Gruñó con tanta fuerza que el médico se sobresaltó. Ninguno de los chicos le prestó la más mínima atención. El doctor se afanó en rellenar el formulario que tenía delante.

—Osteoartritis —murmuró, garabateando en otro ancho espacio en blanco—. Afección de la articulación metacarpofalángica que ha derivado en subluxación volar y desviación cubital de las falanges...

—¿Cómo?

Henry Harris, el padre de los niños, absorto y deprimido junto al carrito de las verduras, sintió de repente una terrible sospecha.

—Dice que los dedos de la vieja de tu madre están torcidos.

—Ah.

—Cambio degenerativo en la cóclea...

—Y que se está volviendo sorda.

—Entiendo.

—Disfunción del tejido cerebral concomitante con deterioro cognitivo...

—Y también estúpida.

—¡Natasha!

—¡Grrr!

El doctor bajó la cabeza.

—Todavía es lo suficientemente lista como para hacerse con el periódico antes que nadie cada mañana —dijo Sophie.

—¿Y qué hay en el periódico que te pueda interesar a ti? —le preguntó Natasha a su hija mayor.

—Historias. Historias para proyectos.
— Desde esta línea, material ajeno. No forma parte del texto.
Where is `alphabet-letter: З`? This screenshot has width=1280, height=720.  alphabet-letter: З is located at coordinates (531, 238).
Cualquier cosa podría interesarme.

Su hermano Iván se rio con la boca llena de patatas fritas.

—A Sophie y a mí nos interesa de todo —dijo—. Ahora estamos estudiando Ciencias Sociales. Crimen y violencia, corrupción policial y derechos de los consumidores, relaciones raciales, estadísticas de suicidios y estadísticas de sexo...

—¡Grrr! —Natasha Dolgorova le gruñó a su hijo, quien, con una sonrisa, se sacudió sus oscuros rizos y con calma imperturbable siguió aprovechando el kétchup sobrante con su porción de pan.
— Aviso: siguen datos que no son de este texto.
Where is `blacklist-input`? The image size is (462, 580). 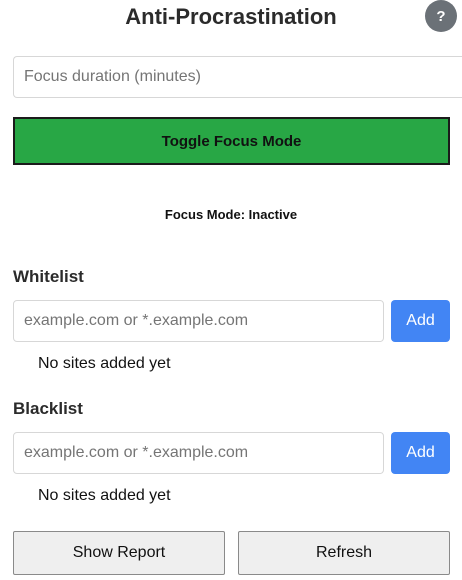
blacklist-input is located at coordinates (198, 453).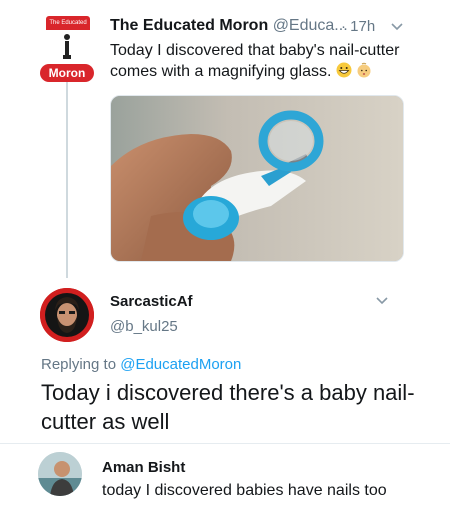 This screenshot has height=523, width=450. Describe the element at coordinates (67, 178) in the screenshot. I see `thread-line` at that location.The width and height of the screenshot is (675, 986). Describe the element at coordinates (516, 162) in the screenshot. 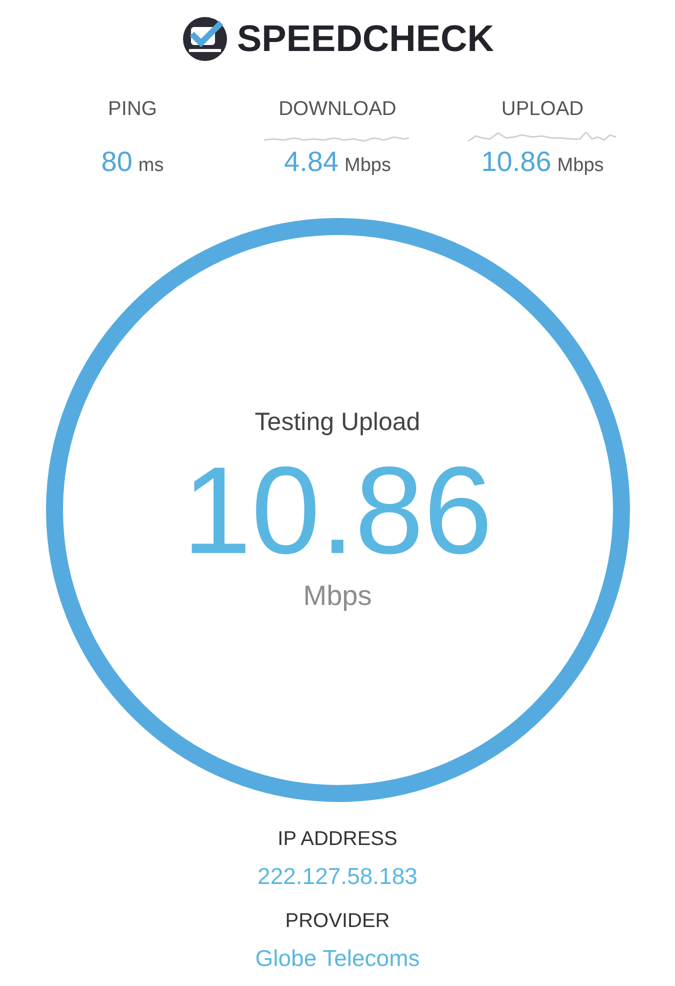

I see `stat-value: 10.86` at that location.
—¡Proyectos! ¡Venga ya! ¿En esa escuela? ¡Os pienso sacar de ahí! ¡Proyectos!

—No tiene problemas ambulatorios concretos, por lo que puedo ver.

—Sí, la muy vaga todavía es capaz de andar. Si está muerta de hambre.

El doctor hizo una mueca.

—Más bien arrastra los pies —dijo Sophie.
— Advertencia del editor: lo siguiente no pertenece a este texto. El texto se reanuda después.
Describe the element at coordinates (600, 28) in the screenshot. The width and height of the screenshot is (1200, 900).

—Bueno, eso se debe a que me robó las pantuflas —le explicó un apenado Henry Harris al doctor—. Son varios números más grandes de lo que tendría que usar ella.

—¿Su ingesta dietética?

—Es capaz de comerse cualquier cosa.

El tono de profundo desdén en la voz de Natasha resultaba inconfundible.

—Es cierto —tuvo que admitir Henry Harris.

—La semana pasada se comió las hojas del geranio de Sophie —añadió Iván, con ánimo de enredar—. Y esta mañana Nicholas y Tanya la pillaron masticando plumas.

—¿En serio? —le preguntó Natasha a los más pequeños.

—Unas pocas —dijo Nicholas, restándole importancia.

—Muchas —le contradijo Tanya, exagerando.

—¿Lo ve? ¡Una estúpida y una glotona, eso es lo que es!

—¡Natasha! ¡Por favor!

—Y debería saber lo que cuestan las almohadas.

—Cállate.

—¡Cállate tú, Henry Harris! ¡No es mi madre!

El médico pasó una hoja y de repente se encontró al final del formulario. Se animó lo suficiente como para decir:

—Una manifestación más, por decirlo de algún modo, de la probada versatilidad del tracto gastrointestinal humano.

—Eso mismo he dicho yo —se arrogó Natasha Dolgorova—. Esta mujer es capaz de comerse cualquier cosa.

El doctor se levantó. Dio un golpecito al formulario.